We consider the middle of the symmetric bridge once more, this time varying the width of the bridge. We claim that for $$b \in (0,1)$$ there is a particular width bridge for which we are indifferent as to whether we choose the middle of the bridge (i.e. $$t_2=\frac{1}{2} t_1$$ or the optimal outside solution. Specializing to this case implies $$\lambda_2=\lambda$$ so we write $$S(u) = D(\lambda_2=u,\lambda=u;b)$$. From the formula for $$D$$ given above we have \begin{eqnarray} S(u) &= & \frac{1}{2}(1+b^2) - \left( b \frac{ 2u}{ 1 + u^2} + \frac{1}{2} \frac{ (1-u^2)^4 } { ( 1- u^4 )^2 } \right) \\ &= & \frac{1}{2}(1+b^2) - \rho(u;b) \end{eqnarray} where \begin{equation} \rho(u;b) = b \frac{ 2u}{ 1 + u^2} + \frac{1}{2} \left( \frac{1-u^2}{1+u^2} \right)^2 \end{equation} A little algebra shows that \begin{equation} \frac{ \partial }{\partial u} \rho(u;b) = \frac{ 2(u^2-1)(bu^2-2u+b)}{ (1+u^2)^3} \end{equation} which is zero for any solution of $$b u^2-2u+b=0$$. If $$b<1$$ we do indeed want the root in $$0,1$$ given by \begin{equation} u = \frac{1-\sqrt{1+b}}{b} \end{equation} So substituting $$u^2 = \frac{2u-b}{b}$$ back into $$\rho$$ yields, after a little simplification: \begin{equation} \rho\left(u=\frac{1-\sqrt{1+b}}{b};b\right) = \frac{1}{2}(1+b^2) \end{equation} which we recognize as precisely the value of the one period problem. This shows that \begin{eqnarray} S(u) &= & \frac{1}{2}(1+b^2) - \rho(u;b) \\ & \ge & \frac{1}{2}(1+b^2) - \max \rho(u;b) \\ & = & \frac{1}{2}(1+b^2) - \frac{1}{2}(1+b^2) \\ & = & 0 \end{eqnarray} as claimed.
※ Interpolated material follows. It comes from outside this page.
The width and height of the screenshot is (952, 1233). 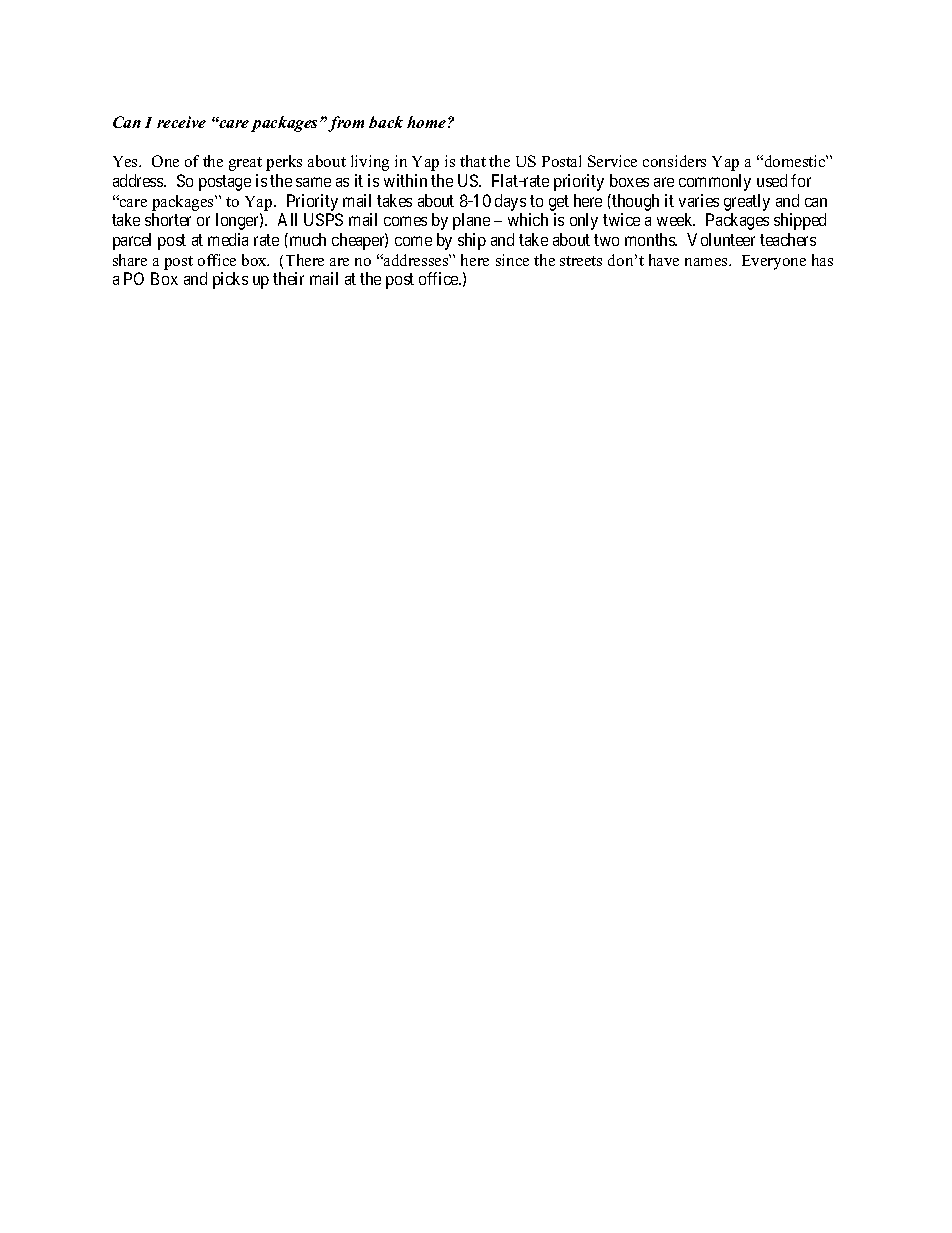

Lemma G: For $$b >1$$ the function $$S(u) = D(\lambda_2=u,\lambda=u;b)$$ satisfies $$S(u) > 0$$ for $$u \in (0,1)$$. It approaches value zero as $$u \rightarrow 1$$, corresponding to the case of a very short bridge.

The limiting case is obvious algebraically and geometrically, since for $$b>1$$ we have \begin{eqnarray} S(u) &= & b - \left( b \frac{ 2u}{ 1 + u^2} + \frac{1}{2} \left( \frac{1-u^2}{1+u^2} \right)^2 \right) \\ & \rightarrow & 0 \end{eqnarray} as $$u\rightarrow 1$$. Moreover we can simplify to \begin{eqnarray} S(u) &= & \left(\frac{1-u^2}{1+u^2} \right) \left( 1+ \frac{1}{2} \frac{(1-u)^2}{(1+u^2)} \right) \end{eqnarray} which is evidently greater than zero.